This applies transitively, i.e. if a `suggested_only` is `true` and a space is
not suggested then it should not be searched for children. The inverse is also
true, if a space is suggested, but a child of that space is not then the child
should not be included.
* **`limit`**: Optional: a client-defined limit to the maximum
number of rooms to return per page. Must an integer greater than zero.
Server implementations should impose a maximum value to avoid resource
exhaustion.
* **`max_depth`**: Optional: The maximum depth in the tree (from the root room)
to return. The deepest depth returned will not include children events. Defaults
to no-limit. Must be a non-negative integer.
Server implementations may wish to impose a maximum value to avoid resource
exhaustion.
* **`from`**: Optional. Pagination token given to retrieve the next set of rooms.

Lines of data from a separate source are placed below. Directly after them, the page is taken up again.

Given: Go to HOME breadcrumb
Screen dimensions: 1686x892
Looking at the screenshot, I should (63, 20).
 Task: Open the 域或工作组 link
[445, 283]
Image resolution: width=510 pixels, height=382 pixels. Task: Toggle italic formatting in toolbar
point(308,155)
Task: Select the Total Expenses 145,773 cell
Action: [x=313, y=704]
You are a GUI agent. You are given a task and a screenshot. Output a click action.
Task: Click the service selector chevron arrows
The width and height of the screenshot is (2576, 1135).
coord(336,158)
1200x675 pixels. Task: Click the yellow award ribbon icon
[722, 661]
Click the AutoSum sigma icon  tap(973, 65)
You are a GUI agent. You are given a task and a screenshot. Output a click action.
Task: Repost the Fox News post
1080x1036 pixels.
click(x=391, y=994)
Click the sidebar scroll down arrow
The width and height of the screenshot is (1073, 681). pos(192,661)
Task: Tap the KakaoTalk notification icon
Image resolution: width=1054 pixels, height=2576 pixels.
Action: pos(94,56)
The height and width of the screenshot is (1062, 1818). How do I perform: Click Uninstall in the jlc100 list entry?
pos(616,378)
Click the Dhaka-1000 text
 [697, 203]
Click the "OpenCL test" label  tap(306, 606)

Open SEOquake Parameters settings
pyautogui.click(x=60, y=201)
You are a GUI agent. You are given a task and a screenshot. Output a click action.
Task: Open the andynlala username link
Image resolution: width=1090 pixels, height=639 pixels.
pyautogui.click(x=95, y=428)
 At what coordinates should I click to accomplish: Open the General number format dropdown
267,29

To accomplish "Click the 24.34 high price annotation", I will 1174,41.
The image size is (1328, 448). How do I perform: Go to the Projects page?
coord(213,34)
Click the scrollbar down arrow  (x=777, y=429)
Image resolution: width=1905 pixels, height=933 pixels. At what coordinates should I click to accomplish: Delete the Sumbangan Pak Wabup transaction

Note that if a pagination token is provided, then the parameters given for
`suggested_only` and `max_depth` must be the same.
#### Response Format
* **`rooms`**: `[object]` For each room/space, starting with the root room, a
summary of that room. The fields are the same as those returned by
`/publicRooms` (see
[spec](https://matrix.org/docs/spec/client_server/r0.6.0#post-matrix-client-r0-publicrooms)),
with the addition of:
* **`room_type`**: the value of the `m.type` field from the room's
`m.room.create` event, if any.
* **`children_state`**: The stripped state of the `m.space.child` events of
the room per [MSC3173](https://github.com/matrix-org/matrix-doc/pull/3173).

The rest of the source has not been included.